Showing posts with label Patricia Bath. Show all posts
Showing posts with label Patricia Bath. Show all posts

Nov 8, 2013

Four More Inventions by Women

Stephanie Kwolek invented Kevlar, a tough durable material now used to make bulletproof vests. For years she'd worked on the process at DuPont and in 1963, she got the polymers or rod-like molecules in fibers to line up in one direction. This made the material stronger than others, where molecules were arranged in bundles. In fact, the new material was as strong as steel! Kwolek's technology also went on to be used for making suspension bridge cables, helmets, brake pads, skis, and camping gear.

Patricia Bath, MD - Patented in 1988, a new method of removing cataracts. The medical laser instrument made the procedure more accurate and is termed the cataract Laserphacoprobe. As a laser scientist and inventor, she has 5 patents on the laser cataract surgery device covering the United States, Canada, Japan, and Europe.

What is the Blissymbol Printer?

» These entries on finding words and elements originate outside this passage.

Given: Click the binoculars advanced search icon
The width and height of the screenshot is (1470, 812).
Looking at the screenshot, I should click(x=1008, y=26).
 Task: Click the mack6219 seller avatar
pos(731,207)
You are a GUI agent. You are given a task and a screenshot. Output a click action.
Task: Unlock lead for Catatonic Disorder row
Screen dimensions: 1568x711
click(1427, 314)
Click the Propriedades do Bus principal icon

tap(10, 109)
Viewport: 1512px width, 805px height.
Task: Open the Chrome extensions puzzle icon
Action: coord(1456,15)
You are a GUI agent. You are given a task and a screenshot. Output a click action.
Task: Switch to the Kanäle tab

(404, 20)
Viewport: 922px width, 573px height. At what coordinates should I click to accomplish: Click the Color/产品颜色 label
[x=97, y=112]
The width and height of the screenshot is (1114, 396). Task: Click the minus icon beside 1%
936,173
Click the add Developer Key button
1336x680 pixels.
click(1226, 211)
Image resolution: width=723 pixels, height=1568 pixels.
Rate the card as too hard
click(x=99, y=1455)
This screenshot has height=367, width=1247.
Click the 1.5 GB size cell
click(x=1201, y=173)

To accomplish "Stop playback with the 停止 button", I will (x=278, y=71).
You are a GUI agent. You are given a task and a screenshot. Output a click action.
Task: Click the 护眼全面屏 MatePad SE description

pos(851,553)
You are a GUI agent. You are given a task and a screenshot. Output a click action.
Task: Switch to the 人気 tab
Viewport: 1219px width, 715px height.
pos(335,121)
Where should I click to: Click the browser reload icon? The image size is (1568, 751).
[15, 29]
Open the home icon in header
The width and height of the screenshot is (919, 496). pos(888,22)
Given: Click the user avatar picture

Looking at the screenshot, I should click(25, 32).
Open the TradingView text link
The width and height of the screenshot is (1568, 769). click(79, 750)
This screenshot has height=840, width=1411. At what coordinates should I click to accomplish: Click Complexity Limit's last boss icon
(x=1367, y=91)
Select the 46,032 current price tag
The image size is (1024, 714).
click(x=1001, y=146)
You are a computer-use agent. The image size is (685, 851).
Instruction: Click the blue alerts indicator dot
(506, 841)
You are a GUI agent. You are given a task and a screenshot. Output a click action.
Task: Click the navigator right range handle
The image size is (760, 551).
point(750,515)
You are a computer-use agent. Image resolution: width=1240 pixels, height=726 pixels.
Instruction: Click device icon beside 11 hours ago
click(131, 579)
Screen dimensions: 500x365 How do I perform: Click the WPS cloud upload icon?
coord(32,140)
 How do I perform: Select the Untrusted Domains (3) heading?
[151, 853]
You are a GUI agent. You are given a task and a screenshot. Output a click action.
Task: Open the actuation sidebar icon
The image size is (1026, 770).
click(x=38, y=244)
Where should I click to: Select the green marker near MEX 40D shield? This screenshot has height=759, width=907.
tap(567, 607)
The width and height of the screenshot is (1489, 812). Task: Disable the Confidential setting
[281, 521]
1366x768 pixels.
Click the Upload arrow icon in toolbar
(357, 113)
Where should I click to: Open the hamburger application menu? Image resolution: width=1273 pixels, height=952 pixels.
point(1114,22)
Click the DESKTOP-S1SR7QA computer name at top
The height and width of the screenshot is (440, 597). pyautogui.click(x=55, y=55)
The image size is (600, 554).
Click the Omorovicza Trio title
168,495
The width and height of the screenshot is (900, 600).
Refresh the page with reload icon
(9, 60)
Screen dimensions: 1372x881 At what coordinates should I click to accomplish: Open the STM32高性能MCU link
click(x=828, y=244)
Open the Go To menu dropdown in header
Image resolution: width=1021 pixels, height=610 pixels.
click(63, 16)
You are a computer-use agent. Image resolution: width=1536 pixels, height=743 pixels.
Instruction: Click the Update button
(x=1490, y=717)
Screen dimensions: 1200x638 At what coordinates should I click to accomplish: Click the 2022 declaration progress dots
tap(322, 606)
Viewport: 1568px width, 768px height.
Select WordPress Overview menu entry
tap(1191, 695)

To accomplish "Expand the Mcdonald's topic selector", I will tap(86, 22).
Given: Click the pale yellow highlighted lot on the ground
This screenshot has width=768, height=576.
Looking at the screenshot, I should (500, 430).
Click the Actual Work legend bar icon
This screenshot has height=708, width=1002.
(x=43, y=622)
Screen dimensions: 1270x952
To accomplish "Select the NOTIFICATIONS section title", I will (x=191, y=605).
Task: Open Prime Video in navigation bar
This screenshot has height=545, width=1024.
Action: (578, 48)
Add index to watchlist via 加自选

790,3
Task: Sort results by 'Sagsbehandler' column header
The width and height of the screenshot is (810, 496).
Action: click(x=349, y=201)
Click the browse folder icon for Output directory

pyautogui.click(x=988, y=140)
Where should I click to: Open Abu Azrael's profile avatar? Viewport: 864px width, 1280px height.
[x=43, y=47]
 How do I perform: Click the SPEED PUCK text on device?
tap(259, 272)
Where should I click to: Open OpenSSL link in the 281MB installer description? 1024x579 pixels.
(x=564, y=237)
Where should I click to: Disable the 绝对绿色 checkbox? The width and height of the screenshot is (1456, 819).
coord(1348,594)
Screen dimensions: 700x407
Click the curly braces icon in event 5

It's a software program invented by a Canadian 12-year-old in the mid-1980s. Rachel Zimmerman's printer enables those with severe physical disabilities like cerebral palsy, to communicate. The user records their thoughts by touching symbols on a page or board through the use of a special touch pad, the printer then translates the symbols into a written language. Zimmerman's system started as a project for a school science fair, but ended up competing and winning a silver medal in a nationwide contest, as well as gaining her the YTV Television Youth Achievement Award.

Before the paper bag, the first version was shaped like an envelope, with no flat bottom.  Margaret Knight created a machine to cut, fold, and glue square bottoms to paper bags and gained a patent for it in 1871, but not without a lawsuit against a fellow who stole her idea. His defense was "a woman could never design such an innovative machine," but she had the drawings to prove the invention was hers and she won the case. Knight's career with inventions started at age 12, when she developed a stop-motion device that immediately brought industrial machines to a halt if something was caught in them. Over the course of her lifetime, she was awarded over 26 patents.